An auxin-repressed gene (RpARP) from black locust (Robinia pseudoacacia) is posttranscriptionally regulated and negatively associated with shoot elongation.

Tree physiology

PubMedID: 12865247

Park S, Han KH. An auxin-repressed gene (RpARP) from black locust (Robinia pseudoacacia) is posttranscriptionally regulated and negatively associated with shoot elongation. Tree Physiol. 2003;23(12):815-23.
The plant hormone auxin regulates various growth and developmental processes by controlling the expression of auxin-response genes. While many genes up-regulated by auxin have been characterized, less is known about the genes that are down-regulated by auxin. We isolated and characterized an auxin-repressed gene (RpARP) from the tree legume, Robinia pseudoacacia L. A sequence similarity search in public databases showed that the RpARP gene has homologs in various higher plants including monocots and dicots.

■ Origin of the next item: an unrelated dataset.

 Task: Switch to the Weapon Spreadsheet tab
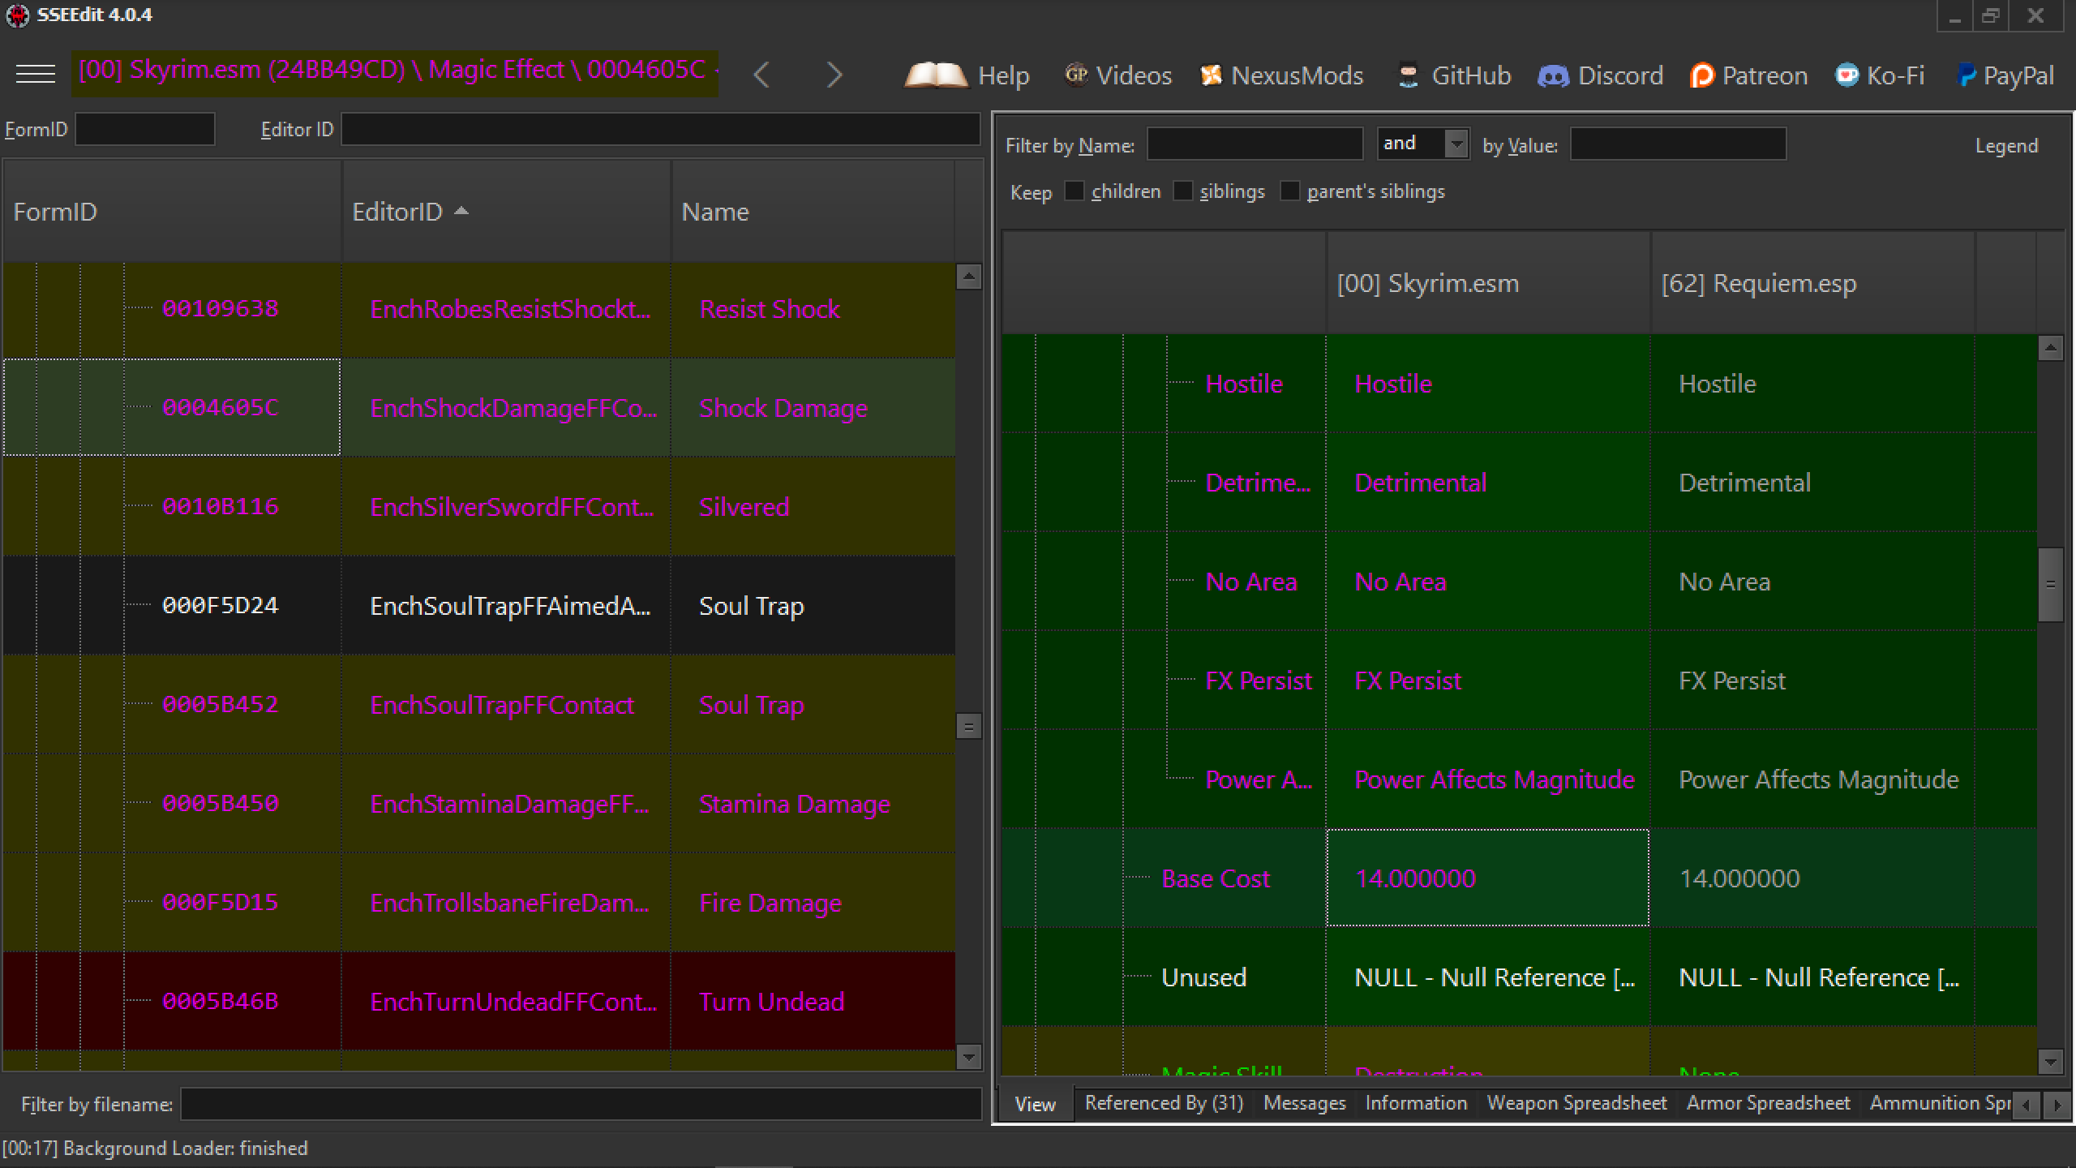point(1576,1103)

The deduced amino acid sequences are highly conserved among these homologs (up to 85% identity). Northern blot analysis showed that auxin repressed RpARP gene expression and that repression was dependent on the presence of metabolizable sugar and on protein synthesis. In addition, cold treatment abolished the auxin-mediated repression of RpARP gene expression. Results from transgenic plant analyses suggest that RpARP gene expression is posttranscriptionally regulated by auxin and by the untranslated regions. Sequence analysis of the promoter region (-70 and -500 bp upstream of the putative transcription initiation site) of the RpARP gene identified four sucrose-repressible response elements (TATCCAT-motifs; Huang et al. 1990), suggesting that the cis-elements responsible for regulation by sucrose are located in the promoter region. In fact, the expression of the transgenic RpARP gene was unaffected by sucrose when driven by a CaMV 35S promoter. We present evidence that RpARP gene expression is negatively associated with hypocotyl elongation.